Preparation for an interview involves initiating and negotiating the contact, as well as formulating and customizing interview guidelines. The initial contact needs to be paid particular attention to, as it frames the interviewees’ understanding of the research relationship and the researcher's identity. In my case it was established with an informal email, which clearly positioned me as a researcher, i.e., an outsider, but at the same time indicated my familiarity with the field. Especially in fields characterised by scepticism towards outsiders, researchers need to strike a balance between informality (but not flattery) and professional distance (but not stiffness). This email also guaranteed anonymity and offered an opt-out option.

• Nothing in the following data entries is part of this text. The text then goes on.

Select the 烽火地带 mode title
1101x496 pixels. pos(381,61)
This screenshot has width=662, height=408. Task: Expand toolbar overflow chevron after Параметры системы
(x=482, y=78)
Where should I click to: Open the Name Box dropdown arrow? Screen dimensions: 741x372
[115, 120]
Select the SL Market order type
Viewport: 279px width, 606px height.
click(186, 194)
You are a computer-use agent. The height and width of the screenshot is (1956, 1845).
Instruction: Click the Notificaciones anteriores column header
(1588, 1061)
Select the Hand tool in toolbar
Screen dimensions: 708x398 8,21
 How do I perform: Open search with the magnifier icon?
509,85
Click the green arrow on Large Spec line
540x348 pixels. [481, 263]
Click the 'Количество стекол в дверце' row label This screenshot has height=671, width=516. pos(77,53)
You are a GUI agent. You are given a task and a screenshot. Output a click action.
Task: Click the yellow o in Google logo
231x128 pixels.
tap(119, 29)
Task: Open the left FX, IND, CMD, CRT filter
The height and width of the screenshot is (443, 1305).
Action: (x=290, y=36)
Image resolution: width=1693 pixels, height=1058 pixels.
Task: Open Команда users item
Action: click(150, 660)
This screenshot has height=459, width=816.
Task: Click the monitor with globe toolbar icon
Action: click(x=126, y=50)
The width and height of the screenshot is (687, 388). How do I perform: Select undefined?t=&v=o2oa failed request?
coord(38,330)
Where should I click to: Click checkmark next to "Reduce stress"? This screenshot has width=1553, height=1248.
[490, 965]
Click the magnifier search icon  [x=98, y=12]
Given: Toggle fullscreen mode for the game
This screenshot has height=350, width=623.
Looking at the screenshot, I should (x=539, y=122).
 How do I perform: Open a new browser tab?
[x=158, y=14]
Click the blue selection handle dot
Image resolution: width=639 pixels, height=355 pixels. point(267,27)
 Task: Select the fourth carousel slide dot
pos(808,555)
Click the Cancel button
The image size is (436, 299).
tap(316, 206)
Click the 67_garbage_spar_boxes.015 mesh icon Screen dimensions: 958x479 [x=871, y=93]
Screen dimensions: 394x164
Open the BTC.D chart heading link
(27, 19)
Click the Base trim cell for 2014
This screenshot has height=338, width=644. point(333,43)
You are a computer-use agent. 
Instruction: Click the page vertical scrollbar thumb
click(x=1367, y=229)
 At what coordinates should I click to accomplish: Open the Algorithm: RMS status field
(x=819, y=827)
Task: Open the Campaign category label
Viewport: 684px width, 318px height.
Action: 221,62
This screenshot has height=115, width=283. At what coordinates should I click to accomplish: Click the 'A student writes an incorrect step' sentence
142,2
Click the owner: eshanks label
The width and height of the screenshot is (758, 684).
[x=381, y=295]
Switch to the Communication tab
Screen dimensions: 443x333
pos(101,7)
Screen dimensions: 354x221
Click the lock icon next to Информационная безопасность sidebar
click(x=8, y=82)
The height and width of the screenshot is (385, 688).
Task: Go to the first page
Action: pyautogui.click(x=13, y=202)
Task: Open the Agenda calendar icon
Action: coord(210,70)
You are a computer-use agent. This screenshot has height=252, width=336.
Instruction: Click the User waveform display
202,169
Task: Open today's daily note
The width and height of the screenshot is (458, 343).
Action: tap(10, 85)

I conducted semi-structured interviews, most of them face-to-face, although telephone or email had to be used in some cases. A generic interview guideline was produced and carefully customised based on analysis of the interviewee's homepage, posts, and other discursive engagement in the field. The interviews covered a broad range of topics, including the interviewee's aims and intended audience, their production practices, semiotic resources, personal opinion on hip-hop on the Web, and perceived relation between online and offline cultural practices. What proved to be quite fruitful for my purposes was confronting members with excerpts from their own or other websites and using the subsequent discussion to elicit their awareness and evaluation of language styles in these excerpts. The benefits of repeated and prolonged contacts with participants cannot be over-emphasised. I met a couple of amateur homepage producers twice, and my contact with one professional webmaster started with a phone interview, continued in an "academy-meets-community"-type conference where the webmaster was invited to participate in a panel discussion, and was carried over in a hip-hop festival that the webmaster covered for his online magazine; different types of data were collected each time.

Beyond interviews, it is useful to make use of alternative techniques of direct contact with participants whenever this seems necessary or feasible. In one instance, a simple questionnaire on dialect writing on the Internet was administered to members of a chat channel. In a couple of cases a public chat discussion was followed by an individual chat with the character of an informal interview (my researcher identity was already disclosed). Even though this is obviously not consistent across sites, it is consistent with the notion of "guerilla ethnography," i.e., seizing the opportunity to use whatever methods are possible under the circumstances of each particular context.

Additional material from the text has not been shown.